When Corsi Analysis Goes Wrong…
Behind the Net Blog recently used even strength when game is tied Corsi analysis to take a look at the divisional imbalance since the lockout and came up with an interesting conclusion.
The NW division is slightly better than the SE division against all shared opponents. But SE division teams outshot NW teams in head-to-head games. The difference between the two divisions is negligible, though the NW’s stronger showing against the pacific and central suggests that it’s just a little bit better than the SE.
What that essentially implies is that since the lockout the northwest division is only marginally better than the southeast division, which has generally been considered the worst division in hockey since the lockout.
This though is a perfect example of where Corsi analysis fails because that statement is proven downright untrue when you consider each divisions actual won-loss records. Against the southeast division the northwest has combined for a dominating 64-31-12 and only twice has a northwest team had a losing record against the southeast (2009-10 Wild at 1-2-3 and 2008-09 Flames at 1-3-1). The 64-31-12 record is the equivalent to a 107 point team over 82 games which is awfully good. The southeasts record against the northwest is 43-49-15 which is equivalent to a 77 point team. To put that in perspective, the NW is like Phoenix (107 points) and the SE is like Columbus (79 points) this past season. That makes the northwest division more than ‘a little bit better’ than the southeast division.
In another analysis at Behind the Net blog they look at Corsi +/- for teams in games against teams in divisions other than their own. For the northeast division they came up with:
Ottawa +200, Boston +134, Toronto +65, Buffalo -60, Montreal -266.
That would seem to indicate that Toronto has been a halfway decent team but they finished last in the northwest division in 3 of the 5 seasons and never finished better than 3rd.
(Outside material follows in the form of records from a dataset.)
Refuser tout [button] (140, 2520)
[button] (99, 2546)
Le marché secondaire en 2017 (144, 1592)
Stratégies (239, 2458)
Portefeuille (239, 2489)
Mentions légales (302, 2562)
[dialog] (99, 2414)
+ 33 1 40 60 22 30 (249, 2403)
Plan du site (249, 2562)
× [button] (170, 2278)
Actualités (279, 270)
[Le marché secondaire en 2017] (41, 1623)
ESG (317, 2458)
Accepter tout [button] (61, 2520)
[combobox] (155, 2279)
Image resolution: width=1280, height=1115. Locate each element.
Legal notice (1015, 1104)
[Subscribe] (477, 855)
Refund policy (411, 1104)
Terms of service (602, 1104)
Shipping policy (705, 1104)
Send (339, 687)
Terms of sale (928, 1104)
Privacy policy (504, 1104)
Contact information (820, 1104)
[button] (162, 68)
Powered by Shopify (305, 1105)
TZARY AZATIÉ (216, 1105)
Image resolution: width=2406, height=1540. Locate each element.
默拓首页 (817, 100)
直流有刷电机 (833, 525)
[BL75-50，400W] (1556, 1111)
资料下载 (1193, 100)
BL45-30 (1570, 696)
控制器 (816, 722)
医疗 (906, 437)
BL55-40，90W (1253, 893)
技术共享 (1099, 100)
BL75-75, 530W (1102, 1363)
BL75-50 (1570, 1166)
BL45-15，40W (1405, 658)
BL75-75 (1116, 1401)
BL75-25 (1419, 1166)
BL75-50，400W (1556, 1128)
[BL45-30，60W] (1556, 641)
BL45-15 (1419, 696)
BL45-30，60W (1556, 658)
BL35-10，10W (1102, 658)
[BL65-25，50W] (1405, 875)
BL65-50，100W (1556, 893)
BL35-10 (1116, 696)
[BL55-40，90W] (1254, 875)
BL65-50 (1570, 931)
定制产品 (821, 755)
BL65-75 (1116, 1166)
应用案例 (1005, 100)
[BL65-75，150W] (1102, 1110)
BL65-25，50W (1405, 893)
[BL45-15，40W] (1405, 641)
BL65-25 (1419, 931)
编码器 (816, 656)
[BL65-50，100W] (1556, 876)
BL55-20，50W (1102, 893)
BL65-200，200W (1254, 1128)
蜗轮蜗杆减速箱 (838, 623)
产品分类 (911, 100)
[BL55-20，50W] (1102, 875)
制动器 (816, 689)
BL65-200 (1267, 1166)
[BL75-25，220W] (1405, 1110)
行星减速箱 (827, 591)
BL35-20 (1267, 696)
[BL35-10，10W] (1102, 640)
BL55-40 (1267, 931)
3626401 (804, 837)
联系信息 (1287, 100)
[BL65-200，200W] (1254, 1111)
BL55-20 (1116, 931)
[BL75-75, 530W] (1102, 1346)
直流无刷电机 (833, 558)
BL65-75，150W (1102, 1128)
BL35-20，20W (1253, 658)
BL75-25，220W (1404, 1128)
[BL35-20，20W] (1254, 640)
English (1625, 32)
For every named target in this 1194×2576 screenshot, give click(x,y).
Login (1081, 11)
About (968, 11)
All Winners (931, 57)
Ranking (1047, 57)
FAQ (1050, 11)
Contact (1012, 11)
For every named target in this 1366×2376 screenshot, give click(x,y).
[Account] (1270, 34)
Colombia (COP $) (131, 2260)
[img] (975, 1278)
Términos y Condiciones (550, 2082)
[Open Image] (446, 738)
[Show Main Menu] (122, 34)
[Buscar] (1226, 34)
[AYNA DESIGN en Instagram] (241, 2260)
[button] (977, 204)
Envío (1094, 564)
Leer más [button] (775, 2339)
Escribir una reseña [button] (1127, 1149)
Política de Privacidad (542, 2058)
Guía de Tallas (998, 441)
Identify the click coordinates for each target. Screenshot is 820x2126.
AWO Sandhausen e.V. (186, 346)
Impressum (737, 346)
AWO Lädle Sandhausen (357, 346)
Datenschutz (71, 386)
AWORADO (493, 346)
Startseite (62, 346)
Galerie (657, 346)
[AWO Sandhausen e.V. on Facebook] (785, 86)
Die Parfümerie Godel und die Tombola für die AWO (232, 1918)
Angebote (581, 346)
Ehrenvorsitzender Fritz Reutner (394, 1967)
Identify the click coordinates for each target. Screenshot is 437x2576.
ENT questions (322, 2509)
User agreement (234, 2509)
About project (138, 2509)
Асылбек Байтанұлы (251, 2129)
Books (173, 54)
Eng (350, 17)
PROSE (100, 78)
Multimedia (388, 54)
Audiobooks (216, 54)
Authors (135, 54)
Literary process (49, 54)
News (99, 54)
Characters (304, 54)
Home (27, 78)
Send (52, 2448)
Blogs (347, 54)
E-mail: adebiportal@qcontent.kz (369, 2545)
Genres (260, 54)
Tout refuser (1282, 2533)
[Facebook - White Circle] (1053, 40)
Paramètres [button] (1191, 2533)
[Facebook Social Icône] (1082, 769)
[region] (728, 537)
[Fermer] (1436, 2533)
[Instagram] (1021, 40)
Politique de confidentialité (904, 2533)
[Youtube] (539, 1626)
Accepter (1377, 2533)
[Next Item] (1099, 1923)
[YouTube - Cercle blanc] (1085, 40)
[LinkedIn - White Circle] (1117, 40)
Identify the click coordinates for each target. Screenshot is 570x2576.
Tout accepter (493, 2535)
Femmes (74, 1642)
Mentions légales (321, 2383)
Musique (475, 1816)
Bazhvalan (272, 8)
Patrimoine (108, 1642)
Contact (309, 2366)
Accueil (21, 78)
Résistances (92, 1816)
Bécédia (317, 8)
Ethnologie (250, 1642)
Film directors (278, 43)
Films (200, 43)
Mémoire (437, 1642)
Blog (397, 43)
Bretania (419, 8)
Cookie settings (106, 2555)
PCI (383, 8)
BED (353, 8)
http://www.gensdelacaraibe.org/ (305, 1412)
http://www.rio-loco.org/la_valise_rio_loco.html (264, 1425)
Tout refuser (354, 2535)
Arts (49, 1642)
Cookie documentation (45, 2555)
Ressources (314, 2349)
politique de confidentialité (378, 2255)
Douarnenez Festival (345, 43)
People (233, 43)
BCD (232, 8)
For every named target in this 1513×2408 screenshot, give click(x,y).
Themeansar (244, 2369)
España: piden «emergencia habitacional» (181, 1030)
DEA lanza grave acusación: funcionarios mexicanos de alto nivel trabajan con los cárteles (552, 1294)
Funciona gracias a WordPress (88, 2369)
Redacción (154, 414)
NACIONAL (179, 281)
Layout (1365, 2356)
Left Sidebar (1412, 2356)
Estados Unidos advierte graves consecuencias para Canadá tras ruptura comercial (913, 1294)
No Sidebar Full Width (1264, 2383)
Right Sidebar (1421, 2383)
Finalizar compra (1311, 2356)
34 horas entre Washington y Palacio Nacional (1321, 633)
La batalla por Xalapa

Montreal finished ahead of the Leafs in 4 of the 5 seasons and accumulated 49 additional points in the standings despite having an outside division even strength when game is tied Corsi +/- a whopping 331 points below that of the Leafs. The Minnesota Wild had a very dismal -419 Corsi +/- outside the division but had a respectable 134-106-26 record which is equivalent to a 91 point team. Now a 91 point team is nothing special, but it is a far cry from what the 3rd worst outside division Corsi +/- would indicate their record ought to be.
In both of these posts the use of Corsi analysis has failed to accurately explain what really happened on the ice and it comes down to the fact that even strength when the game is tied Corsi numbers only tell a fraction of the story. It doesn’t account for goaltending or power play or penalty kill or shooting ability or any number of other factors that influence who wins hockey games so using it as a tool for determining which teams or divisions are better is a pointless exercise because on the ice, all those other things matter. The better tool to use in evaluating which teams or divisions are better is the much simpler and more universally understood statistic known as win-loss records. Win-loss aren’t perfect, but they don’t try to tell me that the Leafs have been better than Montreal since the lockout or that the northwest division is only marginally better than the southeast division.